Text to read ▸

If you remember, we had discussed in the previous articles that the first step towards vectorization (converting text to numbers) is tokenization. So what is the next step?
After splitting sentences into words i.e. tokenization we want to reduce the words to their base or root form. This is essentially what is meant by Stemming. Stemming is the technique or method of reducing words with similar meaning into their “stem” or “root” form.
To understand this concept better, think of a plant. A plant has a stem, leaves, flowers, etc. All the leaves are connected and flourish from the stem. The stem is the backbone of the plant and supports the various leaves and flowers. Eventually, all leaves can be traced back to the stem.
In a similar manner, there is a “stem” word that forms the basis for other advanced words. And these advanced words may have different usage and spellings but can all be traced back to the stem. This process of converting words into their “stem” form is known as stemming.
For example, take the words “computer”, “computerization” and “computerize” into consideration. These words have different spellings and usage but can all be traced back to their “stem” form which is nothing but “compute”. The prefixes “er”, “rization” and “prize” have been chopped off.
Now that we have a good understanding and intuition of what we mean by stemming, let us find the answer to a very logical question “why do we need stemming?”
For the computer to work with and understand the text better, we convert the text into numbers. This is the process of vectorization. The reason we stem the words is so that we can reduce the dimension of the resultant matrix that we feed to the model. If the words are shorter then the vector-matrix too will be of fewer dimensions.

Data section ▸
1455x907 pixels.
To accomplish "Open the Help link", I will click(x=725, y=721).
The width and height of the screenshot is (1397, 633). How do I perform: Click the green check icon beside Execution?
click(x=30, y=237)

Your instructions ▸ According to the passage on stemming, why are words stemmed? The material has no part in this exercise.

The completed task ▸ To reduce the dimension of the resultant matrix that is fed to the model.